There is no clear pronouncement from the Supreme Court in the matter.
While prior practice regarding foreign arbitral awards indicated that certain interim and partial foreign awards may be recognized and enforced under Mauritian law provided that the claimant undertakes to resolve the issues omitted by the arbitral tribunal. However, this is probably no longer the case given that the relevant provisions of the CCP to that effect have been repealed.
Rather, the travaux préparatoires of the IAA 2008 mentions that the position of Mauritius is identical to S. 47 of the English Arbitration Act 1996, which hints that an award should likely make a final determination on an issue affecting the whole claim or on part of the claim or cross-claims submitted to the tribunal.
Additionally, S. 22 of the IAA 2008 provides the possibility for interim measure that are titled as an award by a foreign arbitral tribunal to be enforced on application to the Supreme Court. A party who seeks or has obtained recognition or enforcement of an interim measure must promptly inform the Supreme Court of any termination, suspension or modification of such measure.
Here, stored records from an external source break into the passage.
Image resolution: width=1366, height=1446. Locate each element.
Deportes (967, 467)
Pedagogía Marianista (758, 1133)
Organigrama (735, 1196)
Given the repeal of the provisions of the CCP, the current position of the Mauritian Courts with respect to domestic awards remains unsettled.
Yes. There are significant differences between the grounds for the refusal of recognition of domestic and foreign arbitral awards, with the former being subject to stricter judicial scrutiny.
Enforcement of a domestic award can be refused on the grounds that the:
- Arbitrator made an award without the arbitration agreement or based on an agreement that is null or has expired.
- Composition of the arbitral tribunal was incorrect, or the sole arbitrator was wrongly designated.
- Arbitrator(s) acted beyond their mandate.
- Parties were not given an opportunity to present their case.
- Arbitrator violated the public policy of Mauritius.
- Arbitrator(s) failed to state the reason for their decision.
- Arbitral award was not signed by all the arbitrators or by a majority of arbitrators.
- Arbitral award does not contain information on the:
- name of arbitrators who rendered the award;
- date of the award;
- place where the award was made;
- names or titles of the parties; or
- name of the lawyers or any person who represented or assisted the parties.
For foreign arbitral awards and international arbitral awards rendered under the IAA 2008, the New York Convention grounds apply.
Mauritian Courts have interpreted the public policy violation defence in a restrictive manner. While the Supreme Court in Cruz City 1 Mauritius Holdings v Unitech Limited & Anor [2014 SCJ 100] originally adopted the standard of ‘international public policy’, whereby the Court would only verify whether the award is contrary to the international public policy of Mauritius, this standard is probably no longer the prevailing standard.
More recently, in Essar Steel Limited v Arcelormittal USA LLC [2021 SCJ 248] the Supreme Court confirmed that it would only deny enforcement of an arbitral award if it would violate the ‘public policy of Mauritius as the enforcing state’. However, the Court still maintained its high threshold, noting that it would only deny enforcement of awards that would violate the most basic notions of morality and justice of Mauritius.
The Supreme Court’s review powers are also rather limited in light of the Judicial Committee of the Privy Council’s judgment in Betamax v State Trading Corporation [2021 UKPC 14]. In that case, the Board had highlighted that the court had a limited role with regard to an application for the setting aside of an international arbitration award on the ground of public policy. Such restrained review is likely to apply to recognition and enforcement proceedings.